Task to carry out — Of all the entries below, retype only the lines from the one with "Open the hamburger" through the one with "You are a computer-use agent. The height", exactly as they appear.
(Material for this exercise Opens)
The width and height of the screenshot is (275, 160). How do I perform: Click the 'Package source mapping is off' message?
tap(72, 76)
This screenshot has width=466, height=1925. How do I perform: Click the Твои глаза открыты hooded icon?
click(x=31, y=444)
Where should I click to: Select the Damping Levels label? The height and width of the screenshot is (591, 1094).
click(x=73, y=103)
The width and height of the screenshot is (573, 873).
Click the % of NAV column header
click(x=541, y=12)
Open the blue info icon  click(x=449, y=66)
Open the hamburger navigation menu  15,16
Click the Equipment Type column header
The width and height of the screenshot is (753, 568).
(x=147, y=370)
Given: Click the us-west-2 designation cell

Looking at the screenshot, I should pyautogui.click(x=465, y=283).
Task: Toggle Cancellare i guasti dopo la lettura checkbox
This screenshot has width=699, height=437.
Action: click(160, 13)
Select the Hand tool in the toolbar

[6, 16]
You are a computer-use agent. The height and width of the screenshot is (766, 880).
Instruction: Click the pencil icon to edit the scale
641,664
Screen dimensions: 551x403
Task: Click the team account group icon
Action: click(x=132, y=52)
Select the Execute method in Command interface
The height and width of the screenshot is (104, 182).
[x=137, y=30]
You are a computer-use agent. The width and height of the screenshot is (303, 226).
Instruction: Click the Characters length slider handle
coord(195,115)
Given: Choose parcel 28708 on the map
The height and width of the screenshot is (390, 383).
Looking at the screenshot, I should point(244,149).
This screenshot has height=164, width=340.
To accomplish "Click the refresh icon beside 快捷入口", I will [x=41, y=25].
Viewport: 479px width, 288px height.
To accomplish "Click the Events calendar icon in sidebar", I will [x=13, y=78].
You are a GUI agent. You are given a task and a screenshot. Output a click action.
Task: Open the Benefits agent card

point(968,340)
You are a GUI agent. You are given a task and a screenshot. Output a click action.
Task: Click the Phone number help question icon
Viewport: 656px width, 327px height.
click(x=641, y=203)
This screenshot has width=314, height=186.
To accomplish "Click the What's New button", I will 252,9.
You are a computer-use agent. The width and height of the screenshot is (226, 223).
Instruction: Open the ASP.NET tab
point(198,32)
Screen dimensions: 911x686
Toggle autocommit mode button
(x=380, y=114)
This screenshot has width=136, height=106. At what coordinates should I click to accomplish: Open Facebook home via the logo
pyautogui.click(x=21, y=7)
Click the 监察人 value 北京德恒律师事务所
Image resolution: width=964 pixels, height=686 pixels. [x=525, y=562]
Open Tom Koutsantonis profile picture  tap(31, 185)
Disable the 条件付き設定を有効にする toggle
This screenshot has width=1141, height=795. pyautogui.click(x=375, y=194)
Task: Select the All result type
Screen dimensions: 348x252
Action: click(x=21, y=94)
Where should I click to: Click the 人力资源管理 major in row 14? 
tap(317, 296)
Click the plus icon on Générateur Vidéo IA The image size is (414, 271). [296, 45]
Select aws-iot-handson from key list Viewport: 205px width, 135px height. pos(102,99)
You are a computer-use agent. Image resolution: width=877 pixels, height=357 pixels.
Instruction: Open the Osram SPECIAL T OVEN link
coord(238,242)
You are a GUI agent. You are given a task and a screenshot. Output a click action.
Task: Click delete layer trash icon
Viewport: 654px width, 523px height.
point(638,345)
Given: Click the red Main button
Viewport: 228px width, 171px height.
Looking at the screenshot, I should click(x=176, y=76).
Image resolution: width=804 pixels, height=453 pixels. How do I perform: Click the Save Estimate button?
(Material for this exercise Closes)
The completed task —
Open the hamburger navigation menu  15,16
Click the Equipment Type column header
The width and height of the screenshot is (753, 568).
(x=147, y=370)
Given: Click the us-west-2 designation cell

Looking at the screenshot, I should pyautogui.click(x=465, y=283).
Task: Toggle Cancellare i guasti dopo la lettura checkbox
This screenshot has width=699, height=437.
Action: click(160, 13)
Select the Hand tool in the toolbar

[6, 16]
You are a computer-use agent. The height and width of the screenshot is (766, 880).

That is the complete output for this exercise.